---------- 本文抜粋
2025年、ドナルド・トランプ大統領の2次政権の主要ポストの人選は、色々と注目を集めました
新たな国家情報長官(Director of National Intelligence)に指名されたのは、かつて民主党に所属していた元下院議員、トゥルシー・ギャバード氏/ Tulsi Gabbard(44歳)です。
共和党政権が民主党出身の人物を情報機関のトップに抜擢することは、極めて異例。トランプ氏はなぜ、党派を超えて彼女を選んだのでしょうか。彼女のこれまでの軌跡を探ってみたいと思います。
ハワイ育ちの政治家、そして信念の形成
ギャバード氏は1981年、アメリカ領サモアで生まれ、幼少期をハワイで過ごしました。父はハワイ州議会議員のマイク・ギャバード氏、母は教育活動家で、宗教的にもヒンドゥー教の影響を強く受けています。
そのため、彼女自身もヒンドゥー教徒として知られ、政治家としては珍しく精神的な価値観を公に語る人物です。

学生時代は自然と共に生きるハワイ文化の中で育ち、大学はハワイ・パシフィック大学でコミュニケーション学を専攻。海に囲まれて生活していたため、サーフィンにも親しんできたそうです。
政治への関心は早く、わずか21歳でハワイ州議会議員に当選します。この時点で全米最年少の女性議員として注目を浴びました。
--------------------
---------- 提供資料
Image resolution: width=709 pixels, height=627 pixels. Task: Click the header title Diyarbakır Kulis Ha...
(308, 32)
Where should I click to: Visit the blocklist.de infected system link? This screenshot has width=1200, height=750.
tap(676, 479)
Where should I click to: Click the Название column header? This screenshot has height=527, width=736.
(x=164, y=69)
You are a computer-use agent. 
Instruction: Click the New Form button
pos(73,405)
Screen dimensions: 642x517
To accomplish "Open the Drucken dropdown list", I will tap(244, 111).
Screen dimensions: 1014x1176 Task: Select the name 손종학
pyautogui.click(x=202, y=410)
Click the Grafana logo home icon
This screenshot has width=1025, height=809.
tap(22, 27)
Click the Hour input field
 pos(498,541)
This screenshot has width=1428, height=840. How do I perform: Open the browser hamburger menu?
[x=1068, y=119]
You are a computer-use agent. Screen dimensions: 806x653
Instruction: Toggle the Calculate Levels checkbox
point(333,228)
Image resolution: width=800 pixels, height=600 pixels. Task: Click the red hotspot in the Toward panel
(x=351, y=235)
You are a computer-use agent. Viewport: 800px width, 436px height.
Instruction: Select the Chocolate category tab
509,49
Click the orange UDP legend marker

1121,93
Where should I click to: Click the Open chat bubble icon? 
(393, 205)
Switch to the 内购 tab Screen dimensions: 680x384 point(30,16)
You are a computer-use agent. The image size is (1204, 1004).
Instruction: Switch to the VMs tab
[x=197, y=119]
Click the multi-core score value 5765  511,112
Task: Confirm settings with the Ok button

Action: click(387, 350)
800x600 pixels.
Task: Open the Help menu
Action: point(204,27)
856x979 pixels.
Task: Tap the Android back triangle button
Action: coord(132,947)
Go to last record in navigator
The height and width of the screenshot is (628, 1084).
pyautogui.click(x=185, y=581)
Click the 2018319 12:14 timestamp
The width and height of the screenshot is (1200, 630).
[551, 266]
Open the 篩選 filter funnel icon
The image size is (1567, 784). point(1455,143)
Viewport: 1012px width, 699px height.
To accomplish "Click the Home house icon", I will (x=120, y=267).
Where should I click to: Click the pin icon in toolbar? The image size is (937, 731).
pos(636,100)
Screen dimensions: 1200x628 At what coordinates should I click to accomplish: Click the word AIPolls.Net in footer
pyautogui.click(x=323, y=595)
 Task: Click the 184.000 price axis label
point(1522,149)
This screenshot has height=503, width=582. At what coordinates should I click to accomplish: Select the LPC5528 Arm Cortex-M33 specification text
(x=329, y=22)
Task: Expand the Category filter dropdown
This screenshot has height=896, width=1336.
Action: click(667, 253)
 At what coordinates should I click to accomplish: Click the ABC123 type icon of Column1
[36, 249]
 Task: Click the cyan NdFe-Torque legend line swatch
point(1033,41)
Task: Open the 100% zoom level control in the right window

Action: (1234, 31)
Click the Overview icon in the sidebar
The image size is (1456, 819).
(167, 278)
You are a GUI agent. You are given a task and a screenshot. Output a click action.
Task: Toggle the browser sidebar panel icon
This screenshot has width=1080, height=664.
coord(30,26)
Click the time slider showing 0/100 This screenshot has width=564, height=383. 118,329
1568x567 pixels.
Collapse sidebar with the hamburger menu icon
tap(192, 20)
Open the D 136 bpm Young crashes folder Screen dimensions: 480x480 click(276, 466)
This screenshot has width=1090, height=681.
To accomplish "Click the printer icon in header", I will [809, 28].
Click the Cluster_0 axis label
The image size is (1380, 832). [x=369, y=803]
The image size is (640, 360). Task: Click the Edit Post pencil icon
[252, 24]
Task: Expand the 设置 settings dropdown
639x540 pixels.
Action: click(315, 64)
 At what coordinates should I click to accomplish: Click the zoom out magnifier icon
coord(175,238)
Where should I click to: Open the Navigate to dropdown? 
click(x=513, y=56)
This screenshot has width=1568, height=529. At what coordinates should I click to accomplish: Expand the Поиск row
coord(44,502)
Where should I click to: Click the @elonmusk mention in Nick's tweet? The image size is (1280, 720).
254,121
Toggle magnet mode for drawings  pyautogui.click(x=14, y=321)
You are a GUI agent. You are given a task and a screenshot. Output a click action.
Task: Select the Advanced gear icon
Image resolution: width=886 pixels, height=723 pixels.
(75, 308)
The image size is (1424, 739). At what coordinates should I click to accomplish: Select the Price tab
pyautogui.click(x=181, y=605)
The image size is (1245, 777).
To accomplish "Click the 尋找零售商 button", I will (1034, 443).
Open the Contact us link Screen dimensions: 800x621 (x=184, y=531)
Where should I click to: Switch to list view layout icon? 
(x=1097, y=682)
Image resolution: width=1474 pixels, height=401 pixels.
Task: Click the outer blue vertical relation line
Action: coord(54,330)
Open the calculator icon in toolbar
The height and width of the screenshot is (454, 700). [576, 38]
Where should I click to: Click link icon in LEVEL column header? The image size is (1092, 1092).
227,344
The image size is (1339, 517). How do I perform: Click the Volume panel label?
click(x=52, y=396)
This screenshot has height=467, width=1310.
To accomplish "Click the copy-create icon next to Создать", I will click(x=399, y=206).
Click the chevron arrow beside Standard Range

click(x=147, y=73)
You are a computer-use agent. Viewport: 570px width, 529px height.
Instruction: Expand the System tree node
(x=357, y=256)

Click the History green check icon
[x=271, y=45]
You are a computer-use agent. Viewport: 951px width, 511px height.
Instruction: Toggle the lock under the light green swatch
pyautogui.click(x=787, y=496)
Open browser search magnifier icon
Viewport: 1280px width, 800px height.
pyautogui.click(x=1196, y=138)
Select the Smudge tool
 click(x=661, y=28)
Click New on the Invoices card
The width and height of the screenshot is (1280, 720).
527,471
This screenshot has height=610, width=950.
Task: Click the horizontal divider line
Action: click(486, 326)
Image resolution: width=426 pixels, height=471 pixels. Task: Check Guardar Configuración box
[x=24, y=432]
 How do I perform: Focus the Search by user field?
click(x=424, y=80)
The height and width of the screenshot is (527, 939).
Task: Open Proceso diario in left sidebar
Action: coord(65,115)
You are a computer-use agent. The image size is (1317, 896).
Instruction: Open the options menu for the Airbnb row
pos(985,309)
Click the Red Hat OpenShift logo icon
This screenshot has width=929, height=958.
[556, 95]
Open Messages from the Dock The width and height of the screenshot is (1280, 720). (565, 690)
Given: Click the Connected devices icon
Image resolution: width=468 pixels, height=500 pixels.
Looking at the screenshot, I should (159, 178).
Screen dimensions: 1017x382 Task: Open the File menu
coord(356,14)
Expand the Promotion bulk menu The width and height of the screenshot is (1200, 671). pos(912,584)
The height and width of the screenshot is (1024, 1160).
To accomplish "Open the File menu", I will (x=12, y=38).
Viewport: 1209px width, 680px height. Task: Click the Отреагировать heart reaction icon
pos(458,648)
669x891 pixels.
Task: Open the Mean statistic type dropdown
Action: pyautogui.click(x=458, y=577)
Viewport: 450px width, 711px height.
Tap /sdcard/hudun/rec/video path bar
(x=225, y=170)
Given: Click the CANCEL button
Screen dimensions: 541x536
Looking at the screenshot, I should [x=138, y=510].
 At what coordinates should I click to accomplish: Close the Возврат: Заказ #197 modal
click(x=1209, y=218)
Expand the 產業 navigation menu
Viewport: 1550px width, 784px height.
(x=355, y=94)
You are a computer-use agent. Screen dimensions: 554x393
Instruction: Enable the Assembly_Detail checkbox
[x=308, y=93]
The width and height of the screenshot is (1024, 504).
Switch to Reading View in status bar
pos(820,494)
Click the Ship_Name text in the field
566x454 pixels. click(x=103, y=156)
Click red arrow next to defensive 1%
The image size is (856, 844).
--------------------
*課題内容*: 上にあるトゥルシー・ギャバード氏についての本文抜粋を、一字一句変えずに全文書き記してください。

*課題への回答*:
2025年、ドナルド・トランプ大統領の2次政権の主要ポストの人選は、色々と注目を集めました
新たな国家情報長官(Director of National Intelligence)に指名されたのは、かつて民主党に所属していた元下院議員、トゥルシー・ギャバード氏/ Tulsi Gabbard(44歳)です。
共和党政権が民主党出身の人物を情報機関のトップに抜擢することは、極めて異例。トランプ氏はなぜ、党派を超えて彼女を選んだのでしょうか。彼女のこれまでの軌跡を探ってみたいと思います。
ハワイ育ちの政治家、そして信念の形成
ギャバード氏は1981年、アメリカ領サモアで生まれ、幼少期をハワイで過ごしました。父はハワイ州議会議員のマイク・ギャバード氏、母は教育活動家で、宗教的にもヒンドゥー教の影響を強く受けています。
そのため、彼女自身もヒンドゥー教徒として知られ、政治家としては珍しく精神的な価値観を公に語る人物です。

学生時代は自然と共に生きるハワイ文化の中で育ち、大学はハワイ・パシフィック大学でコミュニケーション学を専攻。海に囲まれて生活していたため、サーフィンにも親しんできたそうです。
政治への関心は早く、わずか21歳でハワイ州議会議員に当選します。この時点で全米最年少の女性議員として注目を浴びました。